と、はきはきとした声で挨拶をしてくれた。それに続くように、他の部員たちからも次々と「おはようございます!」と挨拶が飛んでくる。

僕たちが少し気圧されていると、後ろから「おはよう」と穏やかな声が聞こえてきた。

振り返ると、山本さんがいた。

僕たちも「おはようございます!」と挨拶を返す。

「今日は来てくれてありがとう。まずは体育館に入って準備をしようか」

山本さんの言葉に、体育館の入り口が開かれた。選手たち、そして保護者の人たちが順番に入っていく。

僕たちもそれに続いて入ろうとした時、健太が感心したように声を上げた。

「晴翔、すげえな。靴が綺麗に揃えられてる」

確かに、体育館の入り口の端の方に、選手も保護者の靴も含めて、ピシッと綺麗に並べられている。

部員たちの気持ちの入り方が伝わってくるような光景に、僕たちは思わず背筋を伸ばした。

こういう細かいところから、良いチームの空気は作られていくのかもしれない。

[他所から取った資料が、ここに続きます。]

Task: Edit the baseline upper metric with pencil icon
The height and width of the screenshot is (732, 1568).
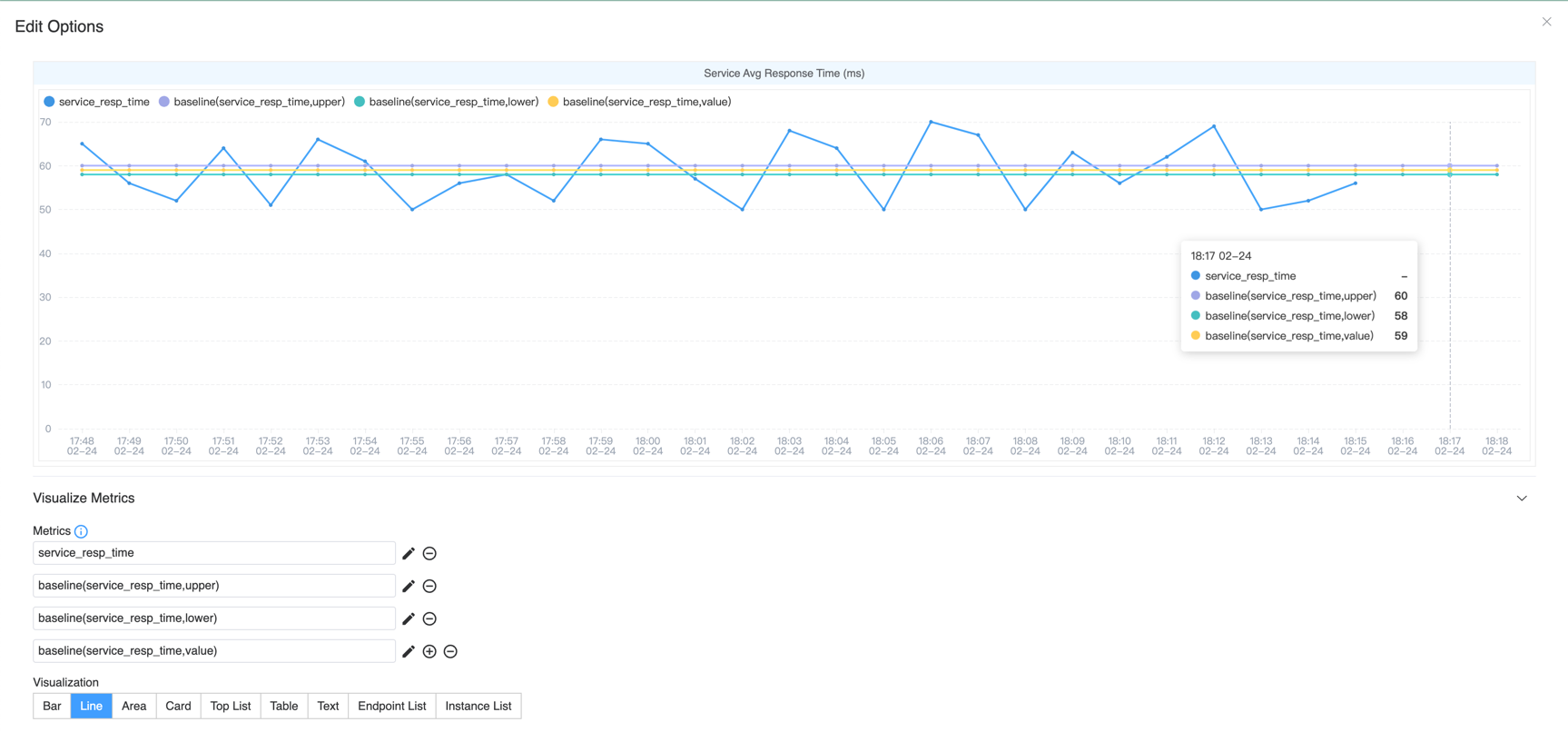Action: pyautogui.click(x=409, y=586)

僕たちもそれに倣って、靴を揃えて上履きに履き替えてから体育館の中へと入った。


体育館に入ると、授業で見慣れた風景に少しホッとする。

選手達がボールが沢山入ったコロ付きの入れ物を倉庫から出したり、保護者の人が大きいタイマーを用具入れから出したりと慌ただしく動いていた、普段は開いていないから見られないけど、用具入れの中には過去の試合の写真やトロフィーが飾られていて、このチームの歴史を感じた。

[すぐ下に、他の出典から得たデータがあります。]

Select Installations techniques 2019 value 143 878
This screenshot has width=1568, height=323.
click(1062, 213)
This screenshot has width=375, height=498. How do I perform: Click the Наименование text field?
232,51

事前に話を聞いていたのだろう、琉惺くんが僕たちに「荷物はあっちにまとめて置くから後で一緒に行こう、水筒は出してステージ上に並べておくんだ、」と教えてくれた。

言われた通りに準備を終え、選手が整列するのに合わせて僕たちも一緒に並ぶ。


前に立った山本さんは改めて皆に挨拶をした後、僕たち3人を呼んだ。

「山岡晴翔君、稲村美桜さん、木下健太君。前に出てきてくれ」

呼ばれた僕たちは、緊張しながらも前に出る。周りの視線が突き刺さるようで、心臓がバクバクする。

「さて、挨拶もしただろうからみんな知ってるとは思うけど、今日から仮入部する子達が居ます」

山本さんの言葉に、チームの皆がじっと僕たちを見つめる。

「軽く自己紹介を頼めるかな?名前だけでいいから」

この言葉に、僕は心底ホッとした。得意なことも苦手なことも言わなくていい。ただ、名前を言うだけでいいんだ。

「山岡晴翔です!」

まずは僕が声を張り上げる。少し震えてしまったけど、ちゃんと聞こえただろうか。

「稲村美桜です!」

美桜はいつもの明るい笑顔で、はっきりと自己紹介をした。

「木下健太です!」

健太は少し緊張しているようだけど、堂々としていた。

名前だけの自己紹介に安堵している僕に、山本さん…いや、山本監督がこう言った。


「ようこそ、庚午コスモドリフターズへ!」

その言葉に続いて、チーム全員が一斉に拍手をしてくれた。温かくて力強い拍手に包まれて、僕の心臓のバクバクは、少しずつ高揚感に変わっていった。

いよいよ、あの日の取れなかったボールの続きが始まるんだ、そう思う、けど今度はひとりじゃない、いつもの3人で、僕達が当たり前に過ごしていた時間にドッジボールという新しい日常が加わった。

コウネは作者も好きです、後は牛タン、でも普段は鶏胸肉、、、仕方ないね、筋肉は鶏胸肉だからね。異論は認めない。